** Task goal **
Give everything from the row with "This screenshot has height=606, width=1041." down to the row with "Action: 109,175" as a numbered list, with blank lines left out.

· · · · ·

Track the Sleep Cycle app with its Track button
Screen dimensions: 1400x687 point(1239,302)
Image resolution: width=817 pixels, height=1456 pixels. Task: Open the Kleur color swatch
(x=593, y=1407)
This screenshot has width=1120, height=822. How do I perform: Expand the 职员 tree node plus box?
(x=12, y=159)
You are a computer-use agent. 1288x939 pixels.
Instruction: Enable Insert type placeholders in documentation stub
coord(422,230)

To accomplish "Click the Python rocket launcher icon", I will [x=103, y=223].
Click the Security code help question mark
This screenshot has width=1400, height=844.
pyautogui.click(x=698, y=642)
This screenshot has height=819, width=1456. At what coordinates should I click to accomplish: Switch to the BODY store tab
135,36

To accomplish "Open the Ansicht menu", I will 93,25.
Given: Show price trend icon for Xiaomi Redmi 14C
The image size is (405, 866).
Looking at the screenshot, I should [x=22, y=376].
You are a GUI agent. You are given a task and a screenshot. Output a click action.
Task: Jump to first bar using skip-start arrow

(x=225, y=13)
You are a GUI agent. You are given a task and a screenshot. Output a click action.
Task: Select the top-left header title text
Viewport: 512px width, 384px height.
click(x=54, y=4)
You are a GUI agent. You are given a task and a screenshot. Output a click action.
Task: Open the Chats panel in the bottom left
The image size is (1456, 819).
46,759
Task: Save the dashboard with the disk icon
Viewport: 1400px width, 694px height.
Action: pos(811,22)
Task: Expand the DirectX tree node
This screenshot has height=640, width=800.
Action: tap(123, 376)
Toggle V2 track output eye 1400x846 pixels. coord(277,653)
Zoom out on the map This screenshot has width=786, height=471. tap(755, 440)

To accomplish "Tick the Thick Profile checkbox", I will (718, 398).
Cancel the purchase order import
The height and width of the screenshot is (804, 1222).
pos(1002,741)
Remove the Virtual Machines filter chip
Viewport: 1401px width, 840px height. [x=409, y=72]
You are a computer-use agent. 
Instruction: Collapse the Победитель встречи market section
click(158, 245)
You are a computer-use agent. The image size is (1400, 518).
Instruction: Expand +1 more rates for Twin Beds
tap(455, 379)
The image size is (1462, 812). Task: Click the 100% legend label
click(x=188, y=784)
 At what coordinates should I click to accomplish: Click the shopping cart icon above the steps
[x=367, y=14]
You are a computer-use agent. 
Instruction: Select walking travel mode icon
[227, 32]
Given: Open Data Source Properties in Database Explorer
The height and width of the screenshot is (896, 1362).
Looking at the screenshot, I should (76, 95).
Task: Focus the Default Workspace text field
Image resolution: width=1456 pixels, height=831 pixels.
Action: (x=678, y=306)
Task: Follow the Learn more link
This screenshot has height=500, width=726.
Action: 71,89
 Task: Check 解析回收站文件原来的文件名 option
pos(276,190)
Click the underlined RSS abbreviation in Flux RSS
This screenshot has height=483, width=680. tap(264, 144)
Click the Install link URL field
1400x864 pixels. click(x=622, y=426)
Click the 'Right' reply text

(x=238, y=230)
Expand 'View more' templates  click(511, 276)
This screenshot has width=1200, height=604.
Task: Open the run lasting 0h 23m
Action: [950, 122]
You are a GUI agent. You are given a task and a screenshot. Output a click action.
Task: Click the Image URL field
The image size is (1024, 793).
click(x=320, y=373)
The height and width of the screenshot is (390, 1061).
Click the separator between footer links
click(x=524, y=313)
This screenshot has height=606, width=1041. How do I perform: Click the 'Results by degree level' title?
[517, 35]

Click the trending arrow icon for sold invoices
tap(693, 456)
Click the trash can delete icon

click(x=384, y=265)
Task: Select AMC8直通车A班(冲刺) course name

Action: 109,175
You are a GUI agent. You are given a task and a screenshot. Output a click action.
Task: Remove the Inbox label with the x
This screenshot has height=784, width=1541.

· · · · ·

** Task output **
1. This screenshot has height=606, width=1041. How do I perform: Click the 'Results by degree level' title?
2. [517, 35]
3. Click the trending arrow icon for sold invoices
4. tap(693, 456)
5. Click the trash can delete icon
6. click(x=384, y=265)
7. Task: Select AMC8直通车A班(冲刺) course name
8. Action: 109,175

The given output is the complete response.